Validate with simulation (MC)

  • Since distributions are beta, we can't easily subtract the two distributions because the resulting distribution won't be beta distributed
  • We can instead sample from both distributions and get an estimate for the p-value
n = 100_000

simulations = {name: posterior.rvs(n) for name, posterior in posteriors.items()}
  • We can also visualize how often variant $B$ was better than variant $A$
result = (simulations['B'] / simulations['A'])
fig = px.histogram(result)
fig.add_vline(x=1, line_color='red', line_width=3, line_dash='dash');
  • And get a pseudo-pvalue for how better one distribution is from another
pseudo_pvalue = {f'{name1}_gt_{name2}': (s1 > s2).sum() / len(s1)
                        for name1, s1 in simulations.items()
                        for name2, s2 in simulations.items() if name1 != name2}

pseudo_pvalue['B_gt_A']
0.9932

Multiple Comparisons (A/B/n testing)

  • Statistics do not hold for multiple comparisons
  • Running tests of new variants against existing would result in p-hacking (as n increases, FDR increases)
  • Multi-Armed Bandits
df = pd.read_csv('https://raw.githubusercontent.com/alenyeh1014/DataAnalytics-AB_Testing/master/DataFiles/ab_data.csv')
df.head(3)
df2 = df.pivot_table(index='group', columns='converted', aggfunc='count', values='user_id')
df2.sum(axis=1)
group
control      147202
treatment    147276
dtype: int64
(df2.T / df2.sum(axis=1)).T
converted 0 1
group
control 0.879601 0.120399
treatment 0.881080 0.118920

Synthetic Control Groups

  • In some cases, it's not reasonable to run a direct A/B test. For example, you might not want to show two different customers different prices for the same item.
  • Instead, cluster groups of correlated items (e.g. substitutes) together, and change the price for one item in that group.
  • Check for significant effect by comparing to the counterfactual (other items in the group).

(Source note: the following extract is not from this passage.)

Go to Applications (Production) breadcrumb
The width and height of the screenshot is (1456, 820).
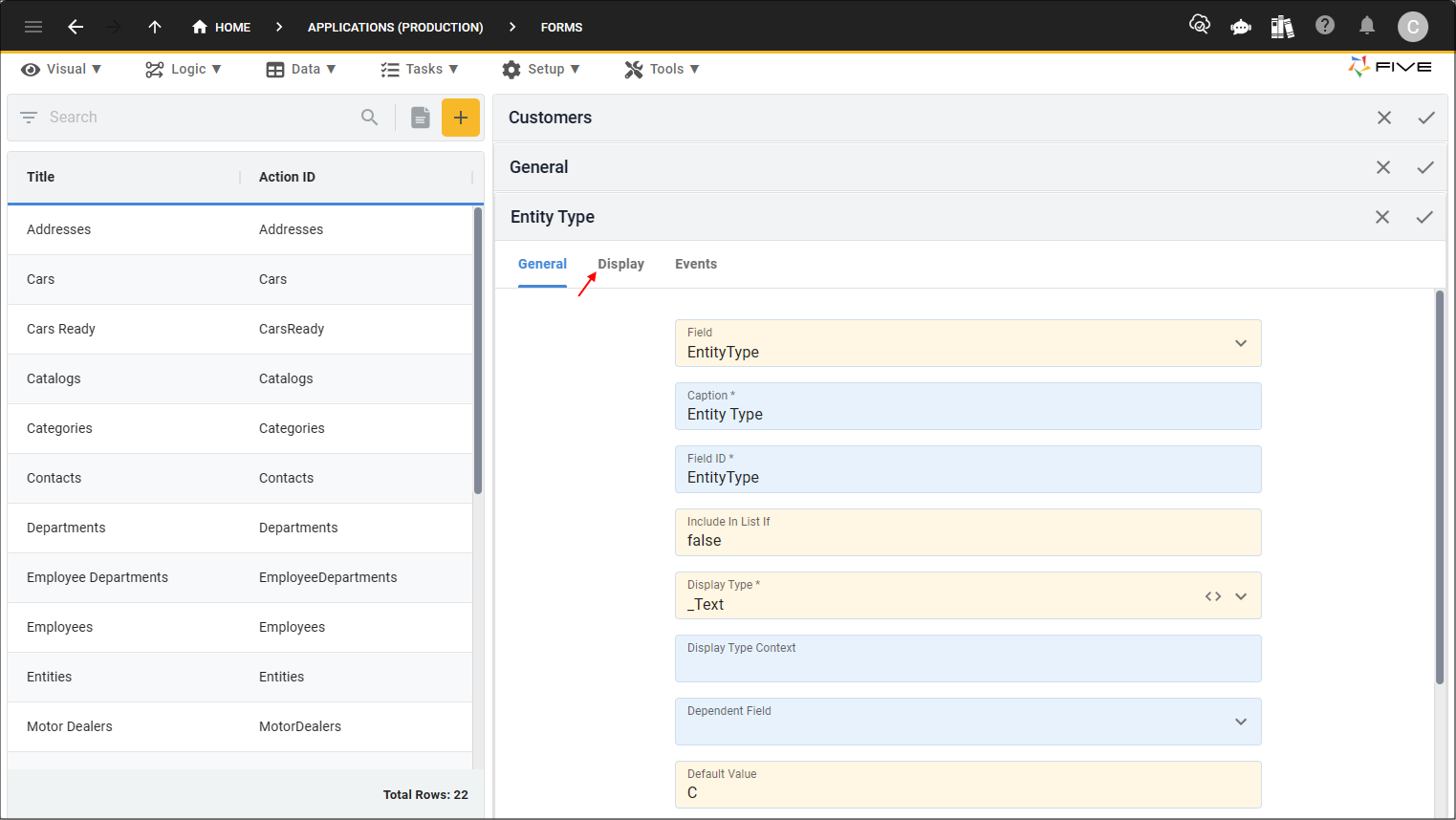tap(395, 27)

How long do I run my A/B test for?

  • A/B testing is an $\epsilon$-first strategy in reinforcement learning. See that section.
  • If taking a Bayesian approach, you can stop whenever you want as long as you have a strong prior.

Multiple Testing Problem

  • As the number of tests increases, the false discovery rate increases.
  • Therefore, you shouldn't use the same signifiance level $alpha$ when testing multiple times.

Primacy and Novelty Effects

  • Some people are reluctant to change (primacy) or inclined to change (novelty)
  • These effects don't last long. People will either adopt the change, or move on to the next thing.
  • To resolve:
    • Test on users who can't experience those effects (e.g. new users)
    • Time lag users in the same experiment to see if the primacy or novelty effects wear off

Interference between variants

  • Some products have network effects (i.e. as network size increases, value increases; Metcalfe's law)
    • If your test showed effect size $a$, you would expect the true effect size $b > a$ because the network value has increased.
  • Some products have limited resources (e.g. fixed supply of Uber drivers. As the number of Uber drivers with treatment increases, the value per driver decreases)

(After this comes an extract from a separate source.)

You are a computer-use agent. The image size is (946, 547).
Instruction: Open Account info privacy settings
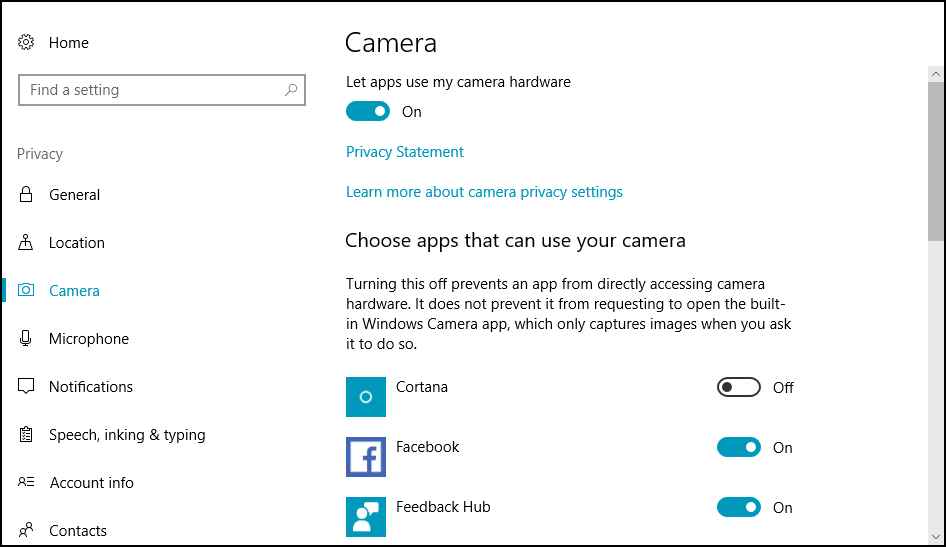pyautogui.click(x=91, y=483)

    • If your test showed effect size $a$, you would expect the true effect size $b < a$ at scale because each user gets fractionally fewer resources
  • To control for interference, segment users:

    • Location-based (e.g. Toronto vs. New York). May suffer from issues because of unique markets
    • Time-based (e.g. 7-8, 8-9). May suffer from issues because of unique properties at different times of the day. Best to select close-by times, or randomize times.